They say that behind every great man is a great woman. Rosalind Franklin was one such woman, but the odds are that you’ve never heard of her before.
Franklin was a truly brilliant woman scientist in the mid 20th Century. In her early years at school in London, she showed a talent for maths, science and languages, subjects which at the time, and perhaps still today, were seen as more masculine subjects. But, by the time she was 15, Franklin had set her heart on becoming a scientist.
At 18, Franklin followed her dreams by studying chemistry at the University of Cambridge, and in 1945, she received her doctorate in physical chemistry. After this, Franklin spent three years working in Paris, learning X-ray techniques and enjoying the relaxed Parisian atmosphere and culture.
Knowing that she wanted a serious scientific career meant that she had to leave France and return to England. In 1951 Franklin began work as a research associate at King’s College for a man called John Randall.
Randall set Franklin to work on the X-ray diffraction of DNA, but she would ultimately clash with Maurice Wilkins, another scientist who was working on DNA at King’s.
The two colleagues had very different personalities. She was direct, sometimes confrontational and always looked people straight in the eye, whereas he was shy, slowly calculating in what he said and avoided looking into peoples eyes. It was the beginning of a tense and difficult relationship that would have consequences later on.
Being a woman in post-war Britain was complicated. Women now had the vote after over 40 years of campaigning, but in the old fashioned atmosphere of universities, women were equals. Only the men of King’s College could eat in the dining halls and after work, they retreated to male only pubs.
Franklin carried on though, refining her X-ray techniques and with painstaking work, she was able to extract finer DNA fibres than anyone else had ever done before. She took photographs of DNA, which took hours upon hours of X-ray exposure to make, and it was “Photograph 51” that bought her incredibly close to discovering the structure of DNA.
What Franklin didn’t know was that her colleague Wilkins, who had been working on a DNA project of his own, shared her picture with two other scientists at Cambridge called James Watson and Francis Crick.
Because of her picture, Watson and Crick won the DNA race, coming up with the double helix structure of DNA.
They famously celebrated their discovery by running into The Eagle pub in Cambridge and announcing that they had “discovered the secret of life”. When they published their work in Nature, Franklin’s own work was published as a supporting article in the same issue.
Soon after this, in 1953, Franklin left King’s College for Birkbeck College, on the condition that she left her ground breaking DNA research behind. She went on to lead her own research team, using X-rays to study viruses. Once again, her work was pioneering, this time for modern virology.
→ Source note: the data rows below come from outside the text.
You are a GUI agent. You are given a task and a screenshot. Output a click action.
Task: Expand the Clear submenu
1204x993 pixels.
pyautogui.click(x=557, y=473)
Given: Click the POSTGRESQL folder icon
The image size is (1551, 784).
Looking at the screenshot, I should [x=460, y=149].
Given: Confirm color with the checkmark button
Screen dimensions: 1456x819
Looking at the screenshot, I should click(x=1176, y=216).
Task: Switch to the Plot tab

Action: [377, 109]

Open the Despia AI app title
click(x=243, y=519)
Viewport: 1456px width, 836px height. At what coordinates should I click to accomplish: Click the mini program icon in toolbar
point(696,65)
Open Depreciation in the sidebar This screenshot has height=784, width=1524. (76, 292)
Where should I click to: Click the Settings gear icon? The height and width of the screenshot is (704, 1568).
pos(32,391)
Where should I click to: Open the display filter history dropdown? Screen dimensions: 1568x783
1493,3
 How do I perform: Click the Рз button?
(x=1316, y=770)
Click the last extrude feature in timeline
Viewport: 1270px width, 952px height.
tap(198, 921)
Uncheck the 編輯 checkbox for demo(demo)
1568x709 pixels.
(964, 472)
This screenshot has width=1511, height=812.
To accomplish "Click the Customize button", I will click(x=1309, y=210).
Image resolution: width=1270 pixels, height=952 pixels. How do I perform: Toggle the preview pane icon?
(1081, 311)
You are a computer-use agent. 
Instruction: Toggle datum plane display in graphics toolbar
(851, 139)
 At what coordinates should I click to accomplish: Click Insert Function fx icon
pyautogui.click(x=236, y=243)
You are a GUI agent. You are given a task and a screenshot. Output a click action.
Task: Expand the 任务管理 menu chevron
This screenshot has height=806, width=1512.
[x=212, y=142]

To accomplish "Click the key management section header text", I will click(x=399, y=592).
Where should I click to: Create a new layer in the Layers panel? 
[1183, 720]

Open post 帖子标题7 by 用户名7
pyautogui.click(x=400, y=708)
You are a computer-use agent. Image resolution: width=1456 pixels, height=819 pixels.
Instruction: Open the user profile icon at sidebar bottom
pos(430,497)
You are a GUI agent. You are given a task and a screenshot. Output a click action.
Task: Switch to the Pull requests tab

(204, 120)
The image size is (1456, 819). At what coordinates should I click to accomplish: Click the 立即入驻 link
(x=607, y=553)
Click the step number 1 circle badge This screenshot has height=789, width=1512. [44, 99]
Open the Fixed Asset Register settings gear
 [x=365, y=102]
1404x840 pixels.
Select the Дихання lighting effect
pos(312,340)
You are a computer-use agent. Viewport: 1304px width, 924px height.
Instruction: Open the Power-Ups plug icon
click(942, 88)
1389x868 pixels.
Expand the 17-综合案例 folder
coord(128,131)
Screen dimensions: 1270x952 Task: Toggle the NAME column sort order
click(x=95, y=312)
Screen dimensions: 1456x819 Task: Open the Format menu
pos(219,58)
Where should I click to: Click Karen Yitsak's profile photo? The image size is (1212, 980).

In 1962, Watson, Crick and Wilkins were awarded the Nobel Prize in Physiology or Medicine. Franklin was not included in the prize giving, as she had died in 1958 from ovarian cancer. Knowing what we do now about radiation, her cancer was probably caused by the exposure to the X-ray work that she loved so much.
50 years after the discovery of DNA, Franklin has become something of a forgotten name in genetics. She does have a lasting legacy however, not only did she carry out work that has changed the face of modern medicine, but the Rosalind Franklin University of Medicine and Science in America is dedicated to her and her excellence. It’s just a shame that she never got to see the true impact of her work or the recognition she deserved whilst she was alive.